Ever heard someone try to disparage something by calling it gay? Well, the Gay Sweater Initiative is demonstrating the absolute absurdity of the insult by making "the world's first and only gay object."
Timed to Toronto Fashion Week, the Canadian Centre for Gender and Sexual Diversity is debuting a sweater that is literally woven from the donated hair of over 100 LGBT adults.
"We were walking around school and people were like, 'that test is so gay and that homework's so gay and someone said that sweater's so gay,'" explains Jeremy Dias, who came up with the idea. "We thought, what would it take to make a sweater that's so gay to literalize the expression? Someone said being gay is just who you are, it's part of your being. That resonated with us."
Dias was discriminated against as a gay teen in northern Ontario and won a human rights lawsuit against his school board. He used the settlement to launch the anti-bullying organization Jer's Vision, recently renamed CCGSD ahead of its 10th anniversary, which holds educational events that reach a quarter-million students, teachers and parents annually.
Dias is no stranger to awareness campaigns, having started the International Day of Pink, which last year saw over 9 million people making a sartorial statement against bullying LGBT youth. But wearing pink is one thing, and wearing a hairshirt is another.
"When we first started it, it was weird and creepy and we thought nobody's going to donate to this," admits Dias. "And then when we started asking queer and trans people to donate their hair, they were like, 'hell yeah, take it.' That sense of oppression is woven into yourselves, into everything you are.

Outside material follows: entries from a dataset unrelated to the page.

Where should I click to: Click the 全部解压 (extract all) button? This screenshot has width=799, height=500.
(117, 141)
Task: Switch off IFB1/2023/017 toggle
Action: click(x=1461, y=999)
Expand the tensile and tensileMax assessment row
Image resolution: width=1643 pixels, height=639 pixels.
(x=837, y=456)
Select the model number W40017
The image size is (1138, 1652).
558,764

"Every single day I educate, I empower, I train, but art is different, art is unique," he adds. "With art, it's not me sharing my experience or research, it's your experience. You could be excited by it, you could be repulsed by it, or motivated by it or mystified by it. [The goal] is to spark a dialogue about homophobia and transphobia."
After Fashion Week, the sweater knitted by Brenna MacDonald and Amelia Lyon in Toronto, will be used as part of the organization's school workshops along with a short doc (see above) that's lighthearted while still bringing home why the unintentional insult is so harmful to their fellow LGBT students.
"I know the argument is, 'well, I don't mean it that way, like I just mean that it's stupid,'" says one of the hair donors. "Find a different way of saying that because gay is taken and it doesn't mean anything negative."